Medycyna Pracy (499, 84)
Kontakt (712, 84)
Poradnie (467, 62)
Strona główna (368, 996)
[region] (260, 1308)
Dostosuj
^^^^^^^^
● **What this task involves**
Only the lines from the one with "Kontakt (712, 84)" through the last line above should be restated, word for word.

● **Response to the task**
Kontakt (712, 84)
Poradnie (467, 62)
Strona główna (368, 996)
[region] (260, 1308)
Dostosuj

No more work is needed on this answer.